* WORK INSTRUCTION
Check each line of the records below and collect those holding "agent".

----- DATASET RECORDS -----

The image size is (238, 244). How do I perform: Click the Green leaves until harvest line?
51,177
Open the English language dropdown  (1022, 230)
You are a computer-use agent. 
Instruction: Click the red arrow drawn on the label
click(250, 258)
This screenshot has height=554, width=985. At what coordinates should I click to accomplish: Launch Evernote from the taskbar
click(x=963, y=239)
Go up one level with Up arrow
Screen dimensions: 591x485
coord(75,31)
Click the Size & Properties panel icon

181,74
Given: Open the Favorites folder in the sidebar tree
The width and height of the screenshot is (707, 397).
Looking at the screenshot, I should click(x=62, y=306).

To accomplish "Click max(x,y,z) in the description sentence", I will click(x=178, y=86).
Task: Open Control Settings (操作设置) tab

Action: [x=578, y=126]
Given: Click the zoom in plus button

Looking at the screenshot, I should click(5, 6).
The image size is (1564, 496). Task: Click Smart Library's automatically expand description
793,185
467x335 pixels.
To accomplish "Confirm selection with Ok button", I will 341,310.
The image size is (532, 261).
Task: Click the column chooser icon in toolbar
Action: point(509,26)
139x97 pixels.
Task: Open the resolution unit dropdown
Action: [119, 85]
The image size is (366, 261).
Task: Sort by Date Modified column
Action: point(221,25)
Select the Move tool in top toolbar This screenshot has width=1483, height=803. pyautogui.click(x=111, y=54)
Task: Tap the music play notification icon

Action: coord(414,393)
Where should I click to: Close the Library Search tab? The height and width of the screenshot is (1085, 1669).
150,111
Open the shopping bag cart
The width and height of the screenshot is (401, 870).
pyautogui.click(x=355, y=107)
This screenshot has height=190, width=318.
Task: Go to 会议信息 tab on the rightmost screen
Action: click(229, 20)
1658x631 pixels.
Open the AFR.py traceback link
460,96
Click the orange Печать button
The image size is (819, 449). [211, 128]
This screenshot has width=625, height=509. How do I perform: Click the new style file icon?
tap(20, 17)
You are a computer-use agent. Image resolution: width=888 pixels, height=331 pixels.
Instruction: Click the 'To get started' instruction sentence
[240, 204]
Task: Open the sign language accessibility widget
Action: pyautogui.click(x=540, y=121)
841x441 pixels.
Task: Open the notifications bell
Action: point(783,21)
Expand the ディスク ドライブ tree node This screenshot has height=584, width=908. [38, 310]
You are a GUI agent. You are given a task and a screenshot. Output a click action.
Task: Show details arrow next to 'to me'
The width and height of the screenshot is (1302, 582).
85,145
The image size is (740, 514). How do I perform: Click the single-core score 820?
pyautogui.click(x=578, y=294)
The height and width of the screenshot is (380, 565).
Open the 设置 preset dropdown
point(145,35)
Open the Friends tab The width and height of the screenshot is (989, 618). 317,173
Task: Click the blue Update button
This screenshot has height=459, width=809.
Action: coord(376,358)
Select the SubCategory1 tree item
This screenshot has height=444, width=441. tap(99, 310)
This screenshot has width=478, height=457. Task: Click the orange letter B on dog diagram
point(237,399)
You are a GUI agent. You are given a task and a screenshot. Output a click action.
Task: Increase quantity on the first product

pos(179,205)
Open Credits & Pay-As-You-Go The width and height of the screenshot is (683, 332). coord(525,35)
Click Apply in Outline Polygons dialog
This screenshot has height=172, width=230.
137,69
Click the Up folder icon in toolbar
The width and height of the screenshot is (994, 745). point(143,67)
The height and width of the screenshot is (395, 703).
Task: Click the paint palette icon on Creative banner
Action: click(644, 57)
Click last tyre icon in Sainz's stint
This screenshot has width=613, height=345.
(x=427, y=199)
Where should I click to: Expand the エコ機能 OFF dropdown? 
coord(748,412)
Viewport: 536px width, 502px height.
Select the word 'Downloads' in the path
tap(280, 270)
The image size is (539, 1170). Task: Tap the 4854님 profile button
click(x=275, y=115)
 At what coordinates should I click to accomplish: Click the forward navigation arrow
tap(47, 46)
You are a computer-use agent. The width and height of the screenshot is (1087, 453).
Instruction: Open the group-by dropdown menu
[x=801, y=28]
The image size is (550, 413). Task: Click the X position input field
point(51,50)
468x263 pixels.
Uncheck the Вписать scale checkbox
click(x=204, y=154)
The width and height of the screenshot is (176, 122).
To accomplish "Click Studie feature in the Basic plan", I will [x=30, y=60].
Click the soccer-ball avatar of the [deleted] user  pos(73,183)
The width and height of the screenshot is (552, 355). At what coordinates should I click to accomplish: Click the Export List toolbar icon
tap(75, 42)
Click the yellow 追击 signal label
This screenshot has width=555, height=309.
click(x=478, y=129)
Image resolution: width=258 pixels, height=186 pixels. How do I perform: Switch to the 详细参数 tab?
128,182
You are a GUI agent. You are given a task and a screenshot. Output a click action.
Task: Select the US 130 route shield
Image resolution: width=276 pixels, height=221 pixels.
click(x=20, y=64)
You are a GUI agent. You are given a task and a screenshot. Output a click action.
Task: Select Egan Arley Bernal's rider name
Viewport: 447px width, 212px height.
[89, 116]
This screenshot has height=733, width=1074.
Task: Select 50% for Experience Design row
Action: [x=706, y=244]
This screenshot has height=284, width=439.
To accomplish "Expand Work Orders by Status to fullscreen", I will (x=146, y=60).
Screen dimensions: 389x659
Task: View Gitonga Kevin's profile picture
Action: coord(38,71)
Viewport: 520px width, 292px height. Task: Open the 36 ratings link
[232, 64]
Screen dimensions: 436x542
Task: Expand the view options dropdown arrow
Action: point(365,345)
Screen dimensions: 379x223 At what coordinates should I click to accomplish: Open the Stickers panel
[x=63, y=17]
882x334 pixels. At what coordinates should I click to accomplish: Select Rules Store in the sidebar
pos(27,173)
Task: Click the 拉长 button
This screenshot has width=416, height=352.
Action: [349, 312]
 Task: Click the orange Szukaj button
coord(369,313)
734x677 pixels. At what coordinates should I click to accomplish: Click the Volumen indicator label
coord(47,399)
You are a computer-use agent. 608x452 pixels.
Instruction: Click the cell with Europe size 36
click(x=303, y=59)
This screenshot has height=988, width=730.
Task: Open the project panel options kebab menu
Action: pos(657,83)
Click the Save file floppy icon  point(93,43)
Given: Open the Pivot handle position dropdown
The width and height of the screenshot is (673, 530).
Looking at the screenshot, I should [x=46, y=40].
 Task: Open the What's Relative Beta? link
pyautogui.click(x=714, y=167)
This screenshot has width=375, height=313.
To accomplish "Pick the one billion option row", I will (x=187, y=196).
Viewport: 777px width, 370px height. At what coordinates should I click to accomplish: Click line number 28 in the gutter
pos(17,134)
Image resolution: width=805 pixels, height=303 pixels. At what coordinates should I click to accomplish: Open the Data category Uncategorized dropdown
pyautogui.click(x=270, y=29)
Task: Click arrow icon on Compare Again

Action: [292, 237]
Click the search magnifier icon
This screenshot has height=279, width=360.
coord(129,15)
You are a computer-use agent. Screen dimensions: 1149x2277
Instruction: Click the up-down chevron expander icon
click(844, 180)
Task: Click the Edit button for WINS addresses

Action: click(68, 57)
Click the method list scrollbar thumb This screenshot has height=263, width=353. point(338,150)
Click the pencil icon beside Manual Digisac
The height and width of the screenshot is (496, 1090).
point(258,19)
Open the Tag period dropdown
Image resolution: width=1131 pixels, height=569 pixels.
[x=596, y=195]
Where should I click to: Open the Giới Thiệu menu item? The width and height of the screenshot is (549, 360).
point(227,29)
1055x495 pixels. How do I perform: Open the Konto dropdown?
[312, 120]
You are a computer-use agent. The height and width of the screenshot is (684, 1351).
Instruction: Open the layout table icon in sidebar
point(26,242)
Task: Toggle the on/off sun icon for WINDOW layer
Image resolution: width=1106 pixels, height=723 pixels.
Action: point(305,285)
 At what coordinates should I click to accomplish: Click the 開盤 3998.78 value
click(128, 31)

-----

* SOLUTION
You are a computer-use agent. 
You are a computer-use agent. Image resolution: width=888 pixels, height=331 pixels.
You are a GUI agent. You are given a task and a screenshot. Output a click action.
You are a GUI agent. You are given a task and a screenshot. Output a click action.
You are a computer-use agent. The width and height of the screenshot is (1087, 453).
You are a GUI agent. You are given a task and a screenshot. Output a click action.
You are a GUI agent. You are given a task and a screenshot. Output a click action.
You are a computer-use agent. 608x452 pixels.
You are a computer-use agent. Screen dimensions: 1149x2277
You are a computer-use agent. The height and width of the screenshot is (684, 1351).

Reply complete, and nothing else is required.